Although the jury is still out on the Netscape experiment, a new site called Pay Per Post has further muddied the waters by actually paying users to post advertiser-sponsored posts on social media websites like Digg, thus blurring the line between expression and commercial advocacy. Such commercial efforts to “game the system” are not only frowned upon within social media circles, but are almost treated like viruses effectively inviting hordes of users to gather, like white blood cells, to expunge the offending organism and restore order to the hive mind.

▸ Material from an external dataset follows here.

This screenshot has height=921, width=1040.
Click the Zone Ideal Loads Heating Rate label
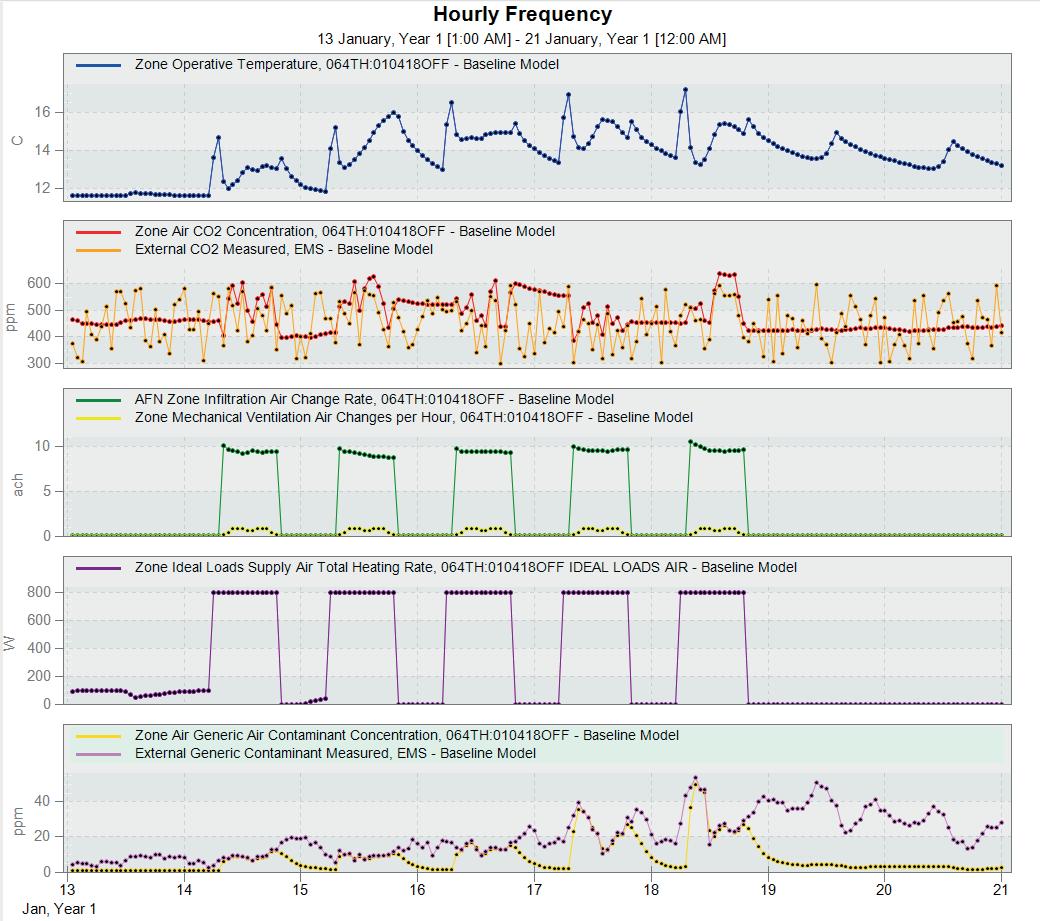pos(466,567)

All the while, watching from the sidelines, is the mainstream media. Media companies that once feigned disinterest and dismissed the Internet as a niche phenomenon are today scrambling desperately to make sense of and establish a foothold on the shifting sand that is sucking print and broadcast advertising dollars inexorably into the maw of the Internet’s army of content creators and aggregators. For many media channels, the passage of the COPE Act would have been a Hail Mary save, swiftly protecting, at the last minute, their media turf and once again raising the hurdle for widespread content distribution to a level attainable only by the largest corporations. But that didn’t happen. And now, at least for the moment, mainstream media appear to be bowing to the independent community of the Internet.

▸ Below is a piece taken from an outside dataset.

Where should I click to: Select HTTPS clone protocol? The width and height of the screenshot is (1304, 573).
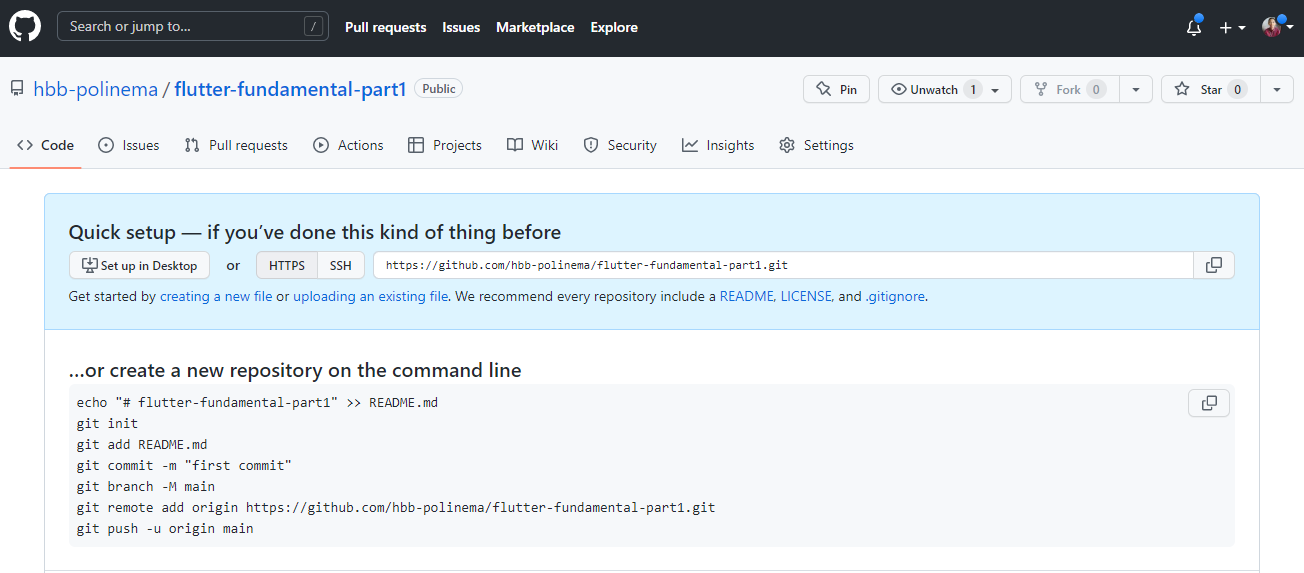point(287,265)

On the same day that Wales announced OpenServing’s imminent explosion of traditional media, The New York Times kissed the ring of the social media community by announcing the addition of Digg, Newsvine and Facebook voting links to its website. Vivian Schiller, senior vice president and general manager of NYTimes.com said, “We’re very excited about offering our readers a new tool to share their favorite New York Times content. This new capability extends the Web-based conversation while encouraging new communities of readers to share and discuss a wide range of interests, whether by linking to an article about politics from their homepage or adding coverage of world news to their blogs.” So sang the trumpet of the Old Gray Lady’s inevitable surrender.

Although it’s clear that The New York Times made the right move, the fact is the news organization had few viable alternatives. And while independent social media sites like Digg and Wikipedia need sites like The New York Times for reference material to link to, this will not always be the case as the tools for reporting become cheaper and bloggers continue to recruit each other as localized correspondents linked by common themes. The question social media is creeping up on, and the mainstream media is avoiding, is: What happens when the independent social media hive mind stops linking to old media and starts creating its own new media? 

Clearly, Wales wants to be the one to answer that question. Two months ago, in an impassioned message to the Wikipedia community, Wales tipped his hand and said, “I would like to gather from the community some examples of works you would like to see made free, works that we are not doing a good job of generating free replacements for, works that could in theory be purchased and freed. Dream big. Imagine there existed a budget of $100 million to purchase copyrights to be made available under a free license. What would you like to see purchased and released under a free license? Be bold, be specific, be general, brainstorm, have fun with it.” In a time when venomous cynicism and smirking irony has been raised to a high art, online and off, it may seem unrealistic that the Web 2.0 generation of applications, websites and services may actually represent an authentic return to the unselfish idealism of the ’60s—this time technologically enabled. Nevertheless, it’s hard not to take Wales’ idealism seriously when he says, “Wikipedia is based on a very radical idea, the realization of the dreams most of us have always had for what the Internet can and should become … We’re already taking back the Internet. With your help, we can take back the world.”